◆ PASSAGE GIVEN ◆
[Start]

I'm trying to download this repo using the new hf ...
# general
k
I'm trying to download this repo using the new hf path, and managed to succeed for a bunch of repos, but this repo consistently gives an error (although for different parquets occasionally) Path I'm using: hf://datasets/AlgorithmicResearchGroup/arxiv_research_code/ DaftCoreException: DaftError::External Cached error: Unable to open file https://huggingface.co/api/datasets/AlgorithmicResearchGroup/arxiv_research_code/parquet/default/train/78.parquet: reqwest::Error { kind: Status(400), url: Url { scheme: "https", cannot_be_a_base: false, username: "", password: None, host: Some(Domain("huggingface.co")), port: None, path: "/api/datasets/AlgorithmicResearchGroup/arxiv_research_code/parquet/default/train/78.parquet", query: None, fragment: None } } Any ideas why this may be failing?
j
Is this flaky? I.e. if we throw more retries at it would it go through?

[End]

◆ DATASET EXTRACT ◆
[Start]

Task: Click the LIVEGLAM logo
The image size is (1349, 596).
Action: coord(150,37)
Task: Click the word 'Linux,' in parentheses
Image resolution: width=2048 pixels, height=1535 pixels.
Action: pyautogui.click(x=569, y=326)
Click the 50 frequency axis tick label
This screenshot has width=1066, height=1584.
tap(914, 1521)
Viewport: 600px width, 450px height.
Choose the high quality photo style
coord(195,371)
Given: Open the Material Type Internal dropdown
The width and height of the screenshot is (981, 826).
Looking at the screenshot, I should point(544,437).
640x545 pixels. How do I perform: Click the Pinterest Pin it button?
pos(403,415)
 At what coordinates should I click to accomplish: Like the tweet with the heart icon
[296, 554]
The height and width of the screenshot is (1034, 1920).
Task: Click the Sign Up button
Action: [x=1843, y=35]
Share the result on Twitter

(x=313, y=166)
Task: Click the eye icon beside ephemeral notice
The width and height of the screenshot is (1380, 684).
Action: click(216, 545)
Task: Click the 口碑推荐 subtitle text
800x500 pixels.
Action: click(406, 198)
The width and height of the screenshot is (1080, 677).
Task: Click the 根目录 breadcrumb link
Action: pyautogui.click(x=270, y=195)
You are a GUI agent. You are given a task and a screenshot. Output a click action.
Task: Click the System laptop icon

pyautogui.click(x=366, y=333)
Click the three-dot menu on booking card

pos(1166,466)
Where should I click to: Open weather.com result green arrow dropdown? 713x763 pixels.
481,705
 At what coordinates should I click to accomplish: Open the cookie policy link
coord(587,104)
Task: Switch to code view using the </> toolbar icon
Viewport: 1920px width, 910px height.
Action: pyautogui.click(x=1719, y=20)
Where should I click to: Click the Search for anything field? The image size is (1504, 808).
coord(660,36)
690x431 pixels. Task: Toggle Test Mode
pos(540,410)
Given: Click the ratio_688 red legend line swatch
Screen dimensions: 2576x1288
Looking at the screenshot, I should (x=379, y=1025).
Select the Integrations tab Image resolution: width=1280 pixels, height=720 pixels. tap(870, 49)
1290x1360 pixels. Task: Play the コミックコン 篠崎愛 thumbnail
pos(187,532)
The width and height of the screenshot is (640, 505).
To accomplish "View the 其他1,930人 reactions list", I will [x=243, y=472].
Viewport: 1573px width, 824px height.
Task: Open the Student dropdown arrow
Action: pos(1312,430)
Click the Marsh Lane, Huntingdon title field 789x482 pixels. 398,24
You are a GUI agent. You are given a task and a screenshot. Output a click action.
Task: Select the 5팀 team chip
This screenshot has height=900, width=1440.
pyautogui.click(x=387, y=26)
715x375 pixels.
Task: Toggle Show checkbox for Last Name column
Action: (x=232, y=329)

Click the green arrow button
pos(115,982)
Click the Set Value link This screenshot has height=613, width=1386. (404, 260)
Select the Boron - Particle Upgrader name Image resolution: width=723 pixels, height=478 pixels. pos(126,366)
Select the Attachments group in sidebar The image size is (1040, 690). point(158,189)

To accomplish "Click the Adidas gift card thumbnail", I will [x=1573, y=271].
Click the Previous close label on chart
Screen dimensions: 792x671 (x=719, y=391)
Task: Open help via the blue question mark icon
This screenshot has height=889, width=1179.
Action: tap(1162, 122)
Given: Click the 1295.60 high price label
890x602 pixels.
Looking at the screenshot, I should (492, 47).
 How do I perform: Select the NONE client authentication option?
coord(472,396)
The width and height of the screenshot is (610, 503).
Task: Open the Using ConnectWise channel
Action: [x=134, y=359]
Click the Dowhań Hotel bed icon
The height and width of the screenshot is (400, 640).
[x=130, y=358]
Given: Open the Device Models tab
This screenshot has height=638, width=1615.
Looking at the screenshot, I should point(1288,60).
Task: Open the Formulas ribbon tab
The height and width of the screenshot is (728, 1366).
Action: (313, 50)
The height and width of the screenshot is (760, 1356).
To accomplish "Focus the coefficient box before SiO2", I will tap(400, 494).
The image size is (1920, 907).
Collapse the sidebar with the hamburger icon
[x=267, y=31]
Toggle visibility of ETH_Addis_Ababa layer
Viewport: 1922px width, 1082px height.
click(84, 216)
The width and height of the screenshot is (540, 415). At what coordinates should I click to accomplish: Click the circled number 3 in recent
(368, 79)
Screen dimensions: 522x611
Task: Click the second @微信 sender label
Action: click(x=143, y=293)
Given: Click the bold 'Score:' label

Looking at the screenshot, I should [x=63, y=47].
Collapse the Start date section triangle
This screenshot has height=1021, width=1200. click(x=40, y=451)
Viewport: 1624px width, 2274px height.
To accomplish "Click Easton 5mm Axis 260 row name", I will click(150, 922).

[End]

◆ DIRECTIVE A ◆
In the forum thread, what HTTP status code does the error report?
◆ DIRECTIVE B ◆
Which fields in the URL shown in the forum thread's error have the value None?
The rows are separate material, unrelated to the forum thread.

◆ EXERCISE ANSWER A ◆
400

◆ EXERCISE ANSWER B ◆
password, port, query, fragment